Par Myriam El Khomri, Adjointe au Maire de Paris, Chargée de la prévention et la sécurité, Conseillère déléguée du Maire du 18ème, Chargée de la prévention et de la tranquillité publique.

Le mardi 26 février 2013, vous énonciez sur le plateau des 4 Vérités (France 2) une série d'approximations sur le thème de la sécurité que je me dois de rectifier car la somme d'imprécisions sur ce thème, comme sur bien d'autres, ne fait pas une vérité, encore moins un programme ou même une vision.

Vous citiez en exemple Rudolf Giulani, Maire de New York de 1994 à 2001, qui "a réussi à transformer complètement sa ville du point de vue de la sécurité". Seulement, vous omettez un détail non des moindres: cette transformation n'aurait pas été possible sans le renforcement des effectifs de la police new-yorkaise, avec plus de 10000 nouveaux agents recrutés pour accompagner la réforme de Giulani. Nul besoin de vous rappeler que c'est Nicolas Sarkozy -alors que vous faisiez partie du Gouvernement- qui a fait le choix mal réfléchi de réduire considérablement les effectifs de police, avec notamment la suppression, entre 2010 et 2011, de plus de 400 postes de policiers à Paris, au moment où le Maire de Paris revoyait à la hausse la participation de la Ville au budget de la Préfecture de police de Paris. Ce choix malencontreux: je vous invite à l'assumer auprès des Parisiennes et des Parisiens.

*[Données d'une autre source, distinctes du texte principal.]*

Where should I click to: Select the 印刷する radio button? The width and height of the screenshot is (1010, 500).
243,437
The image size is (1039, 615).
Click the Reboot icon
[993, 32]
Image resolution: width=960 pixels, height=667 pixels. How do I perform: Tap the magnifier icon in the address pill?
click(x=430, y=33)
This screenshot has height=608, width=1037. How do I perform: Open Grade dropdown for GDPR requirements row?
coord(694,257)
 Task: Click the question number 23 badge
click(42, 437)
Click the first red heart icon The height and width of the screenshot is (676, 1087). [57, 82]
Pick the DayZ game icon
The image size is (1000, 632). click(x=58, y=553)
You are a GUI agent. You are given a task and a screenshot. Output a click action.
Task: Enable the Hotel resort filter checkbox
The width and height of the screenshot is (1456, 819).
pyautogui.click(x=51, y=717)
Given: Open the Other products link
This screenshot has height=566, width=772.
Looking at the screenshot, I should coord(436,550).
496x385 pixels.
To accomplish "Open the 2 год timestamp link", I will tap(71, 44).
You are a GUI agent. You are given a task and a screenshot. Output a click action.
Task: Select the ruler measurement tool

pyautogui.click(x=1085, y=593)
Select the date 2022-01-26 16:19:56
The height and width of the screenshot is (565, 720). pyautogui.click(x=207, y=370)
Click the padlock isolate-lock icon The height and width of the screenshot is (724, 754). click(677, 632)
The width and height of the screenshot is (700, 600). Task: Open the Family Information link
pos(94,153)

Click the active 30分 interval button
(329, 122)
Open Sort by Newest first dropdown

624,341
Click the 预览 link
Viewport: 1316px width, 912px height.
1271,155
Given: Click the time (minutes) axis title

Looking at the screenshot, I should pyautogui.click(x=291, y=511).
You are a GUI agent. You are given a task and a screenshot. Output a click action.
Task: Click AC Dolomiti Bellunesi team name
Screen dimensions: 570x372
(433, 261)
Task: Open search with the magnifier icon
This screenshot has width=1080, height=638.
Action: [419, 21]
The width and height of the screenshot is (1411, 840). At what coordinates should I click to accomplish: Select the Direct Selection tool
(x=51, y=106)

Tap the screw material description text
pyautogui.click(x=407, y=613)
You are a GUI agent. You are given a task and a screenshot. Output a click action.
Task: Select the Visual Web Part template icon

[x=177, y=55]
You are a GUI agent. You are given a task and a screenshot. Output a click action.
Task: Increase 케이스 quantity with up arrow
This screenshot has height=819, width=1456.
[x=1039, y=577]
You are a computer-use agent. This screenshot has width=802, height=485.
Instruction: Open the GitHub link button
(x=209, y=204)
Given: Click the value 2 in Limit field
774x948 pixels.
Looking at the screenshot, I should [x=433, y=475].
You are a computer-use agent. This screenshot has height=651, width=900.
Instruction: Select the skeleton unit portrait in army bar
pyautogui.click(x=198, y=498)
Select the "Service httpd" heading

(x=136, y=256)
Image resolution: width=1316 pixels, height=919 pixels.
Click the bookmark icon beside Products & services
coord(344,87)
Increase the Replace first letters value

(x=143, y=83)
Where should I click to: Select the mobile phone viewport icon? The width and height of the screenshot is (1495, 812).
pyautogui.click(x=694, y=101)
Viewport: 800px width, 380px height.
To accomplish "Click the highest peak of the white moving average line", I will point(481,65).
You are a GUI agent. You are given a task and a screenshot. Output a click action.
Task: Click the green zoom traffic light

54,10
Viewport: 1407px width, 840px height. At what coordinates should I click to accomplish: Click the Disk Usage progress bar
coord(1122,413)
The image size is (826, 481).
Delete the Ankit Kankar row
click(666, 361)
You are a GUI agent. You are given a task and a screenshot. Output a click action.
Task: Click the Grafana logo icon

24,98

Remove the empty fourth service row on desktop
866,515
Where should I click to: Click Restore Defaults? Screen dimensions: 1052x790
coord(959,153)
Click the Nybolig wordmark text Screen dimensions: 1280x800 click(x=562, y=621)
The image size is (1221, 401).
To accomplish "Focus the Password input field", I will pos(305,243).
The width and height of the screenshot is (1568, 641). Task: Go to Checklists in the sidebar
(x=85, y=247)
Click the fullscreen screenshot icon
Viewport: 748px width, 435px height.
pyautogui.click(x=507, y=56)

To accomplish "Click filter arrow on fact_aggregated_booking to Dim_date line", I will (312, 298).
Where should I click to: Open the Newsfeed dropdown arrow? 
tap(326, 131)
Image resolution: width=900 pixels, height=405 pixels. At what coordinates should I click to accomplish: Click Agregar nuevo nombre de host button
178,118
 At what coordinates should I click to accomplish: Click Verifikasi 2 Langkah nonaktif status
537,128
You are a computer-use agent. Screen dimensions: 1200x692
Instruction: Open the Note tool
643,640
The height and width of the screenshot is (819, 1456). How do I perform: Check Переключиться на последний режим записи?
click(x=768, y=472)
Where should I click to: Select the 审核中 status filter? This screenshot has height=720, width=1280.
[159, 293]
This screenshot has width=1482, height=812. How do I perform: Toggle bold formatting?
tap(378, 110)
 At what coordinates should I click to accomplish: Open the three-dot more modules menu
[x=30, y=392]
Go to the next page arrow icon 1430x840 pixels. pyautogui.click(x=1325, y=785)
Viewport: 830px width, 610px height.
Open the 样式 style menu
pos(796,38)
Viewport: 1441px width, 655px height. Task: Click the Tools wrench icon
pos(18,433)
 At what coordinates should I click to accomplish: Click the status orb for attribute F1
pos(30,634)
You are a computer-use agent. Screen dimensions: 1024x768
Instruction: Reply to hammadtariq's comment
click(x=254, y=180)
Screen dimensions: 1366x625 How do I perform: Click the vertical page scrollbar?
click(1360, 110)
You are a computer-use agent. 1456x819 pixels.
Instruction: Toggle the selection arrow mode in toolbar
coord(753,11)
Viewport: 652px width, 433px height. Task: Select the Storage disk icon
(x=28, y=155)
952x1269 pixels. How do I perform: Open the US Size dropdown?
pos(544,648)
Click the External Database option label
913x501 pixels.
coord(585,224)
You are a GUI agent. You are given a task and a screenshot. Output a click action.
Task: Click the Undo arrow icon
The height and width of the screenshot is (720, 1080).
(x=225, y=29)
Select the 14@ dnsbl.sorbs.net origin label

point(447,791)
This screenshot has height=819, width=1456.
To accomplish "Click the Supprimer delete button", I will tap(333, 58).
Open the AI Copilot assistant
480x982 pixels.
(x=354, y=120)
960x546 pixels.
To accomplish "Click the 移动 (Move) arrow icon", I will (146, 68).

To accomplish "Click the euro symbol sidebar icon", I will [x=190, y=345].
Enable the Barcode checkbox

Pour corriger cette ineptie, Manuel Valls a déjà annoncé la création au niveau national de 500 postes supplémentaires de policiers et de gendarmes, chaque année jusqu'en 2017.

Comparaison n'est pas raison non plus, lorsque vous -candidate à la primaire UMP- ignorez les différences fondamentales entre les prérogatives du Maire de Paris et ceux du Maire de New York en matière de sécurité. Ce n'est pas, non plus, en important quelques concepts d'un modèle étranger sans l'adapter à notre contexte national que nous définissons une vraie politique locale de sécurité. Alors de grâce, apprenez de vos erreurs passées et ne récidivez pas! Si la ville de New York a réussi à obtenir des résultats tangibles en matière de sécurité, c'est justement parce qu'elle a trouvé le juste milieu entre les trois piliers fondamentaux que sont la prévention, la dissuasion et la répression, avec notamment un renforcement conséquent des structures sociales, de lutte contre la récidive et de prévention de la délinquance des jeunes mineurs.

C'est sur ces chantiers-là que la municipalité parisienne œuvre, en collaboration étroite avec la Préfecture de police, le Parquet et le Rectorat, signataires du Contrat parisien de sécurité. Avec l'ensemble des partenaires locaux, nous avons fait le choix de la coproduction de la sécurité, fondée entre autres sur le Contrat parisien de sécurité et sa déclinaison par arrondissement.

Par ailleurs, vous réduisez l'insécurité à "une augmentation de 60% des cambriolages à Paris en janvier 2013". Sachez, tout d'abord, qu'une analyse sérieuse en matière de délinquance ne peut être conduite que sur une période de temps significative et donc annuelle. À cette échelle, les chiffres sont parlants: alors que nous avons constaté à Paris une hausse de 2.2% des cambriolages entre 2010 et 2011, nous avons enregistré une baisse de 4.4% en 2012. Je vous précise d'ailleurs que la Ville de Paris contribue activement à cet effort, en abondant le Budget spécial de la Préfecture de police de Paris à hauteur de 308,24 millions euros sur un budget global de 734,39 millions d'euros en 2013 (soit près de 42%), une participation en hausse continue depuis 2001.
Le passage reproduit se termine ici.